A younger generation – there, I’ve said it – is suspicious of the ‘art film’. The category itself is an odd one, implying as it does that other kinds of movies can’t be ‘art’. It was the collapse of the ‘high-low’ distinction that made the problem. What used to be arranged in a hierarchy had to be redistributed into genres, and those declared equal. Over here, Truffaut and Pasolini and that lot; over there, slasher movies. Trouble is, there is a lingering aura around ‘art’ which can’t quite be dispelled by reading Walter Benjamin. So the young are quick to pounce on any movie with arty pretensions. And so they should be.

Is a movie like Stephen Daldry’s The Hours an art film? Looks that way – literary subject, for example. But here’s Hermione Lee, biographer of Virginia Woolf, on the scene in which Woolf drowns herself.

Lee ? flinched at the portrayal of Woolf in Stephen Daldry’s film of The Hours. Woolf wrote Mrs Dalloway in her early 40s and committed suicide at age 59, but Lee argues the film makes it seem she killed herself immediately after completing the novel.
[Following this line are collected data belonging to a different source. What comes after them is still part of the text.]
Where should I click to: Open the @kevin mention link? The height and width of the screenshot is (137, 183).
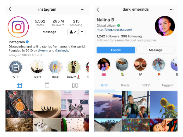pos(43,51)
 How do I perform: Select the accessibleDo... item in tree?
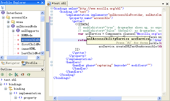click(31, 40)
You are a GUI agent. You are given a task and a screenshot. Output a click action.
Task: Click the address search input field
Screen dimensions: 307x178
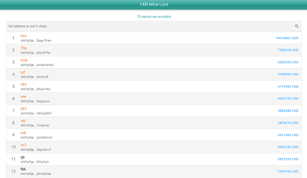pos(147,26)
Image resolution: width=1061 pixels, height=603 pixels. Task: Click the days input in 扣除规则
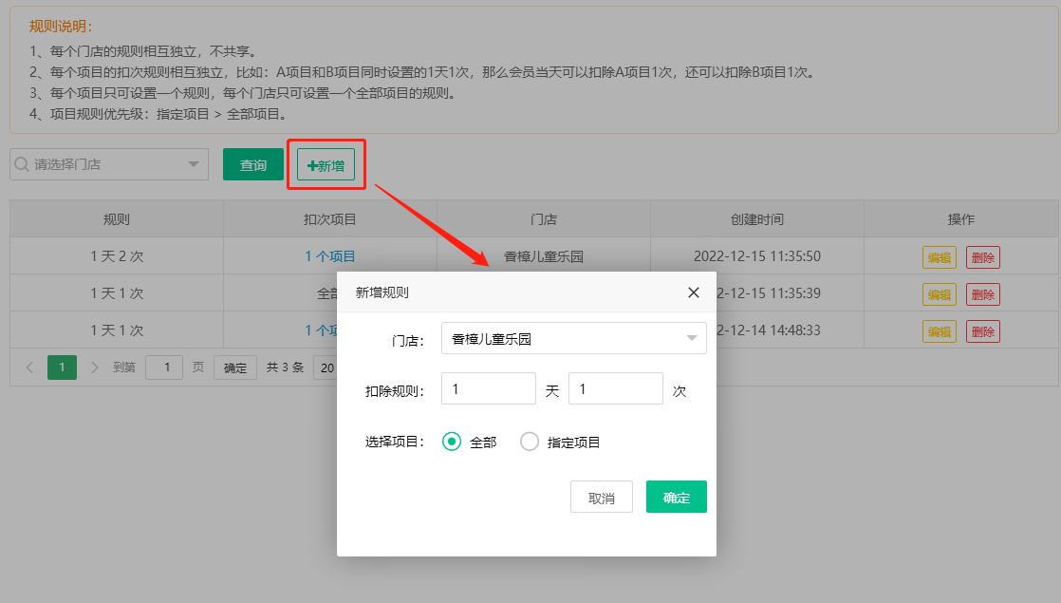pyautogui.click(x=489, y=389)
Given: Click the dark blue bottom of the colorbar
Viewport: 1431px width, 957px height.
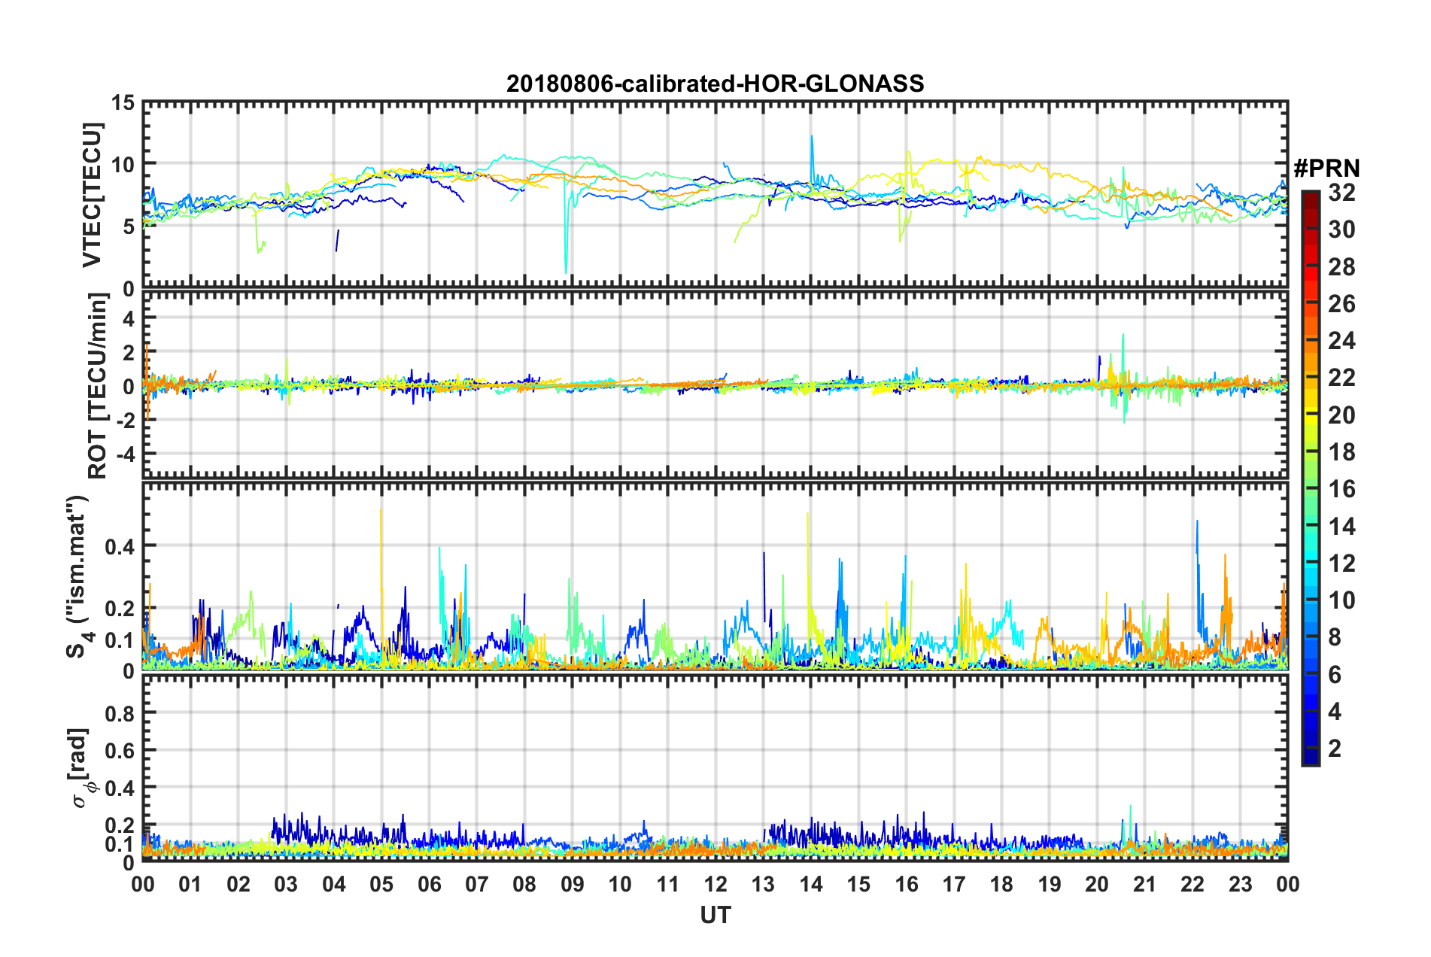Looking at the screenshot, I should 1310,758.
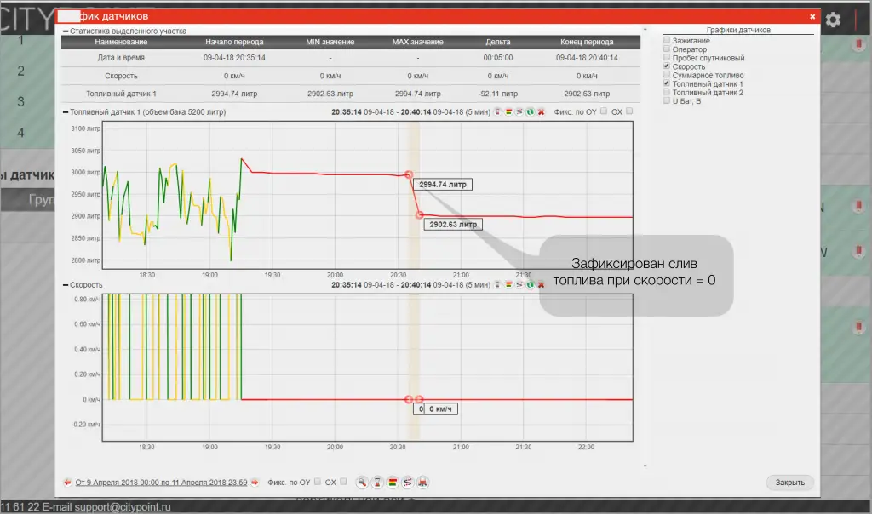
Task: Click the color bars icon in bottom toolbar
Action: 393,483
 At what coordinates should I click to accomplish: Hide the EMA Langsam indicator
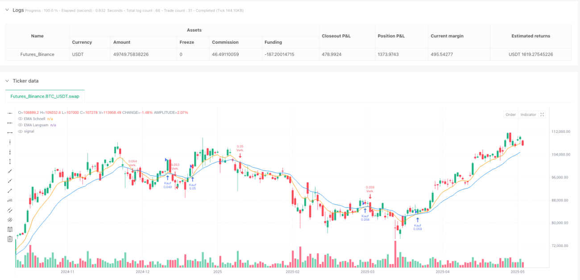click(x=20, y=125)

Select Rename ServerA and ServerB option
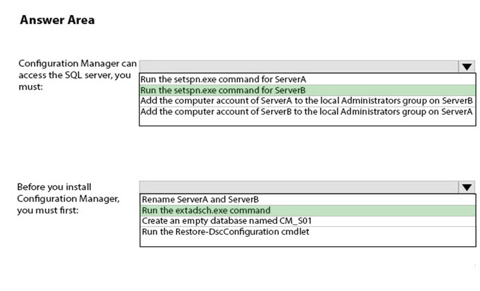tap(308, 200)
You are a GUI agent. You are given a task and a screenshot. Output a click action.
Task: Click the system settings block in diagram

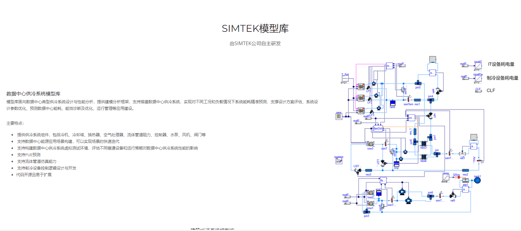click(339, 161)
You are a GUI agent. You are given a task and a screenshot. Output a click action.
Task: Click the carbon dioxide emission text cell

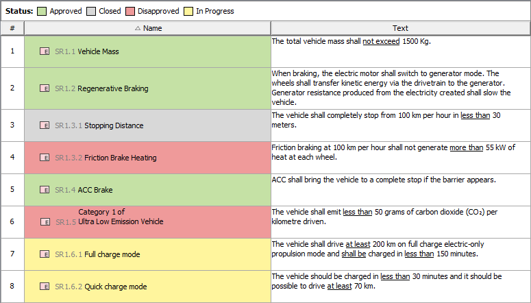[x=400, y=222]
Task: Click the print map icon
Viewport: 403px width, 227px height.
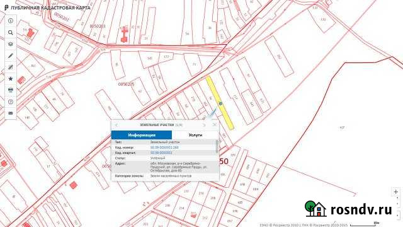Action: pos(11,90)
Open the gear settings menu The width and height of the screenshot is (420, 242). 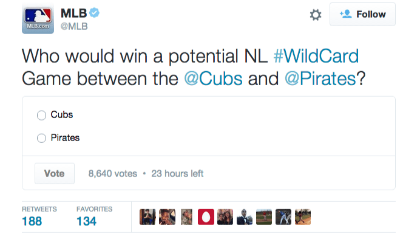click(x=316, y=15)
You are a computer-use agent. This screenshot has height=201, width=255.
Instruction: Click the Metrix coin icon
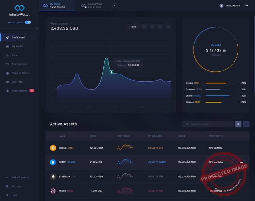(53, 191)
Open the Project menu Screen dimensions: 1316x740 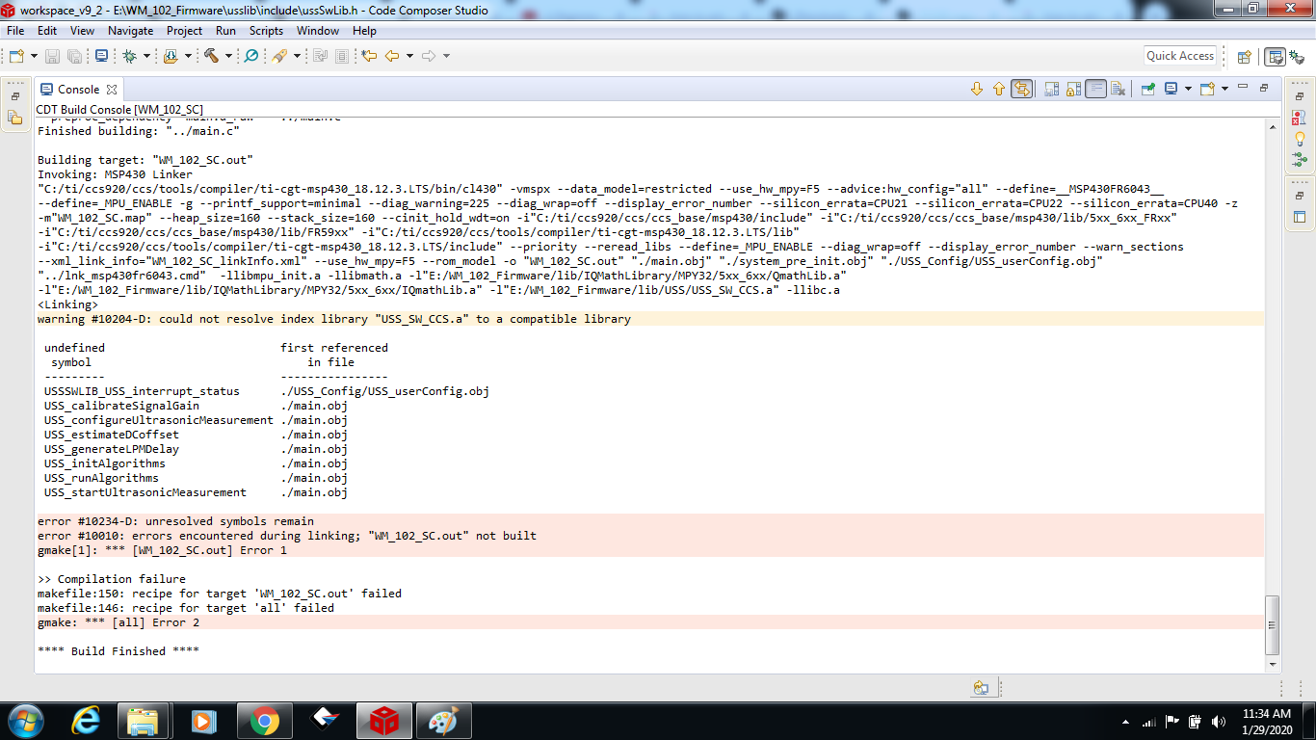(x=184, y=30)
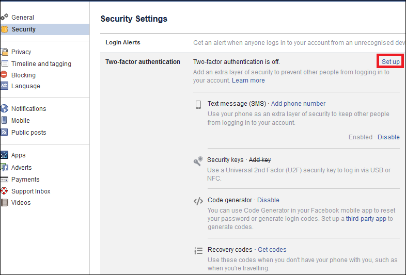Open the Get codes link
This screenshot has height=275, width=406.
272,250
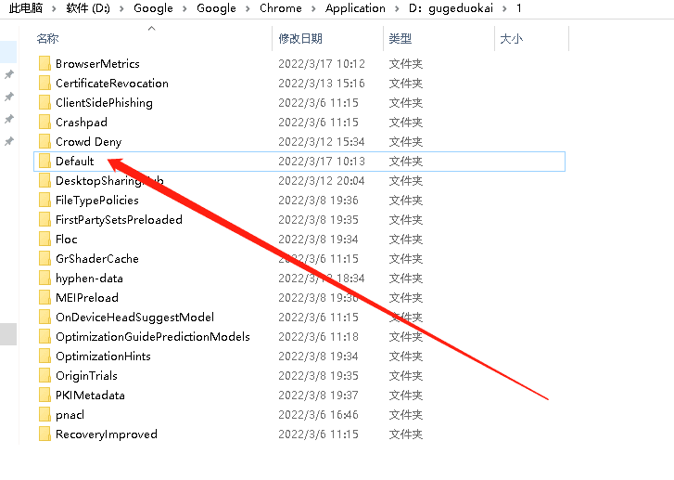This screenshot has width=674, height=480.
Task: Select the hyphen-data folder icon
Action: point(45,279)
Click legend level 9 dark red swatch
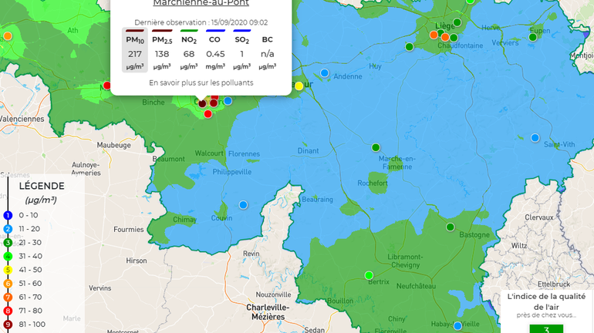The height and width of the screenshot is (333, 594). pos(8,324)
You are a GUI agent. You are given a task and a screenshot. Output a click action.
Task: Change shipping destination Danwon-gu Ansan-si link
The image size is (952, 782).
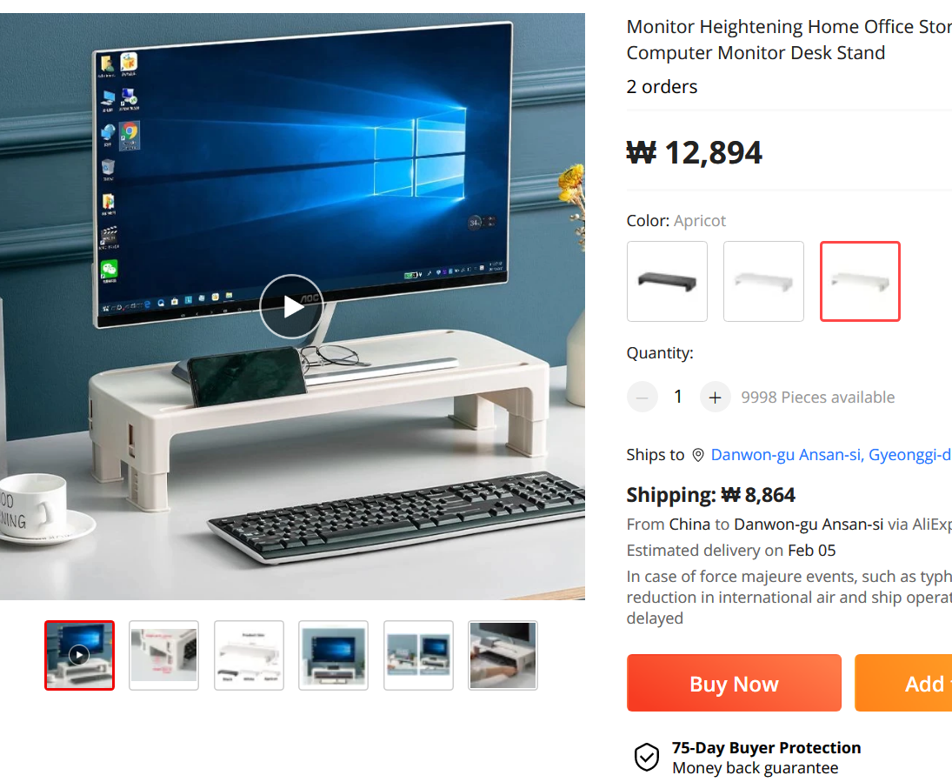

Lee was also troubled by Daldry’s romantic recreation of Woolf’s suicide, in which she “drifts into this beautiful green leaf-shaded river with birds singing and wonderful throbbing music and sun playing on the dappled water”.

Lee explains, “Woolf killed herself in great agony of mind, on a bleak day in March, in a river where the water runs so fast that nothing grows on the banks.” When Lee confronted Daldry about his travesty of Woolf’s death, he retorted that Nicole Kidman could only film in July.

  One Response to “Phony art films”

  1. Wow! a topic on which I’ve actually published – well, self-published: http://garrygillard.net/gg/tentypes/artfilm.html I don’t remember The Hours – which I admit I’ve only watched once – as an art film. It’s hard to think about anything other than Our Nic … and the Oscar Nose.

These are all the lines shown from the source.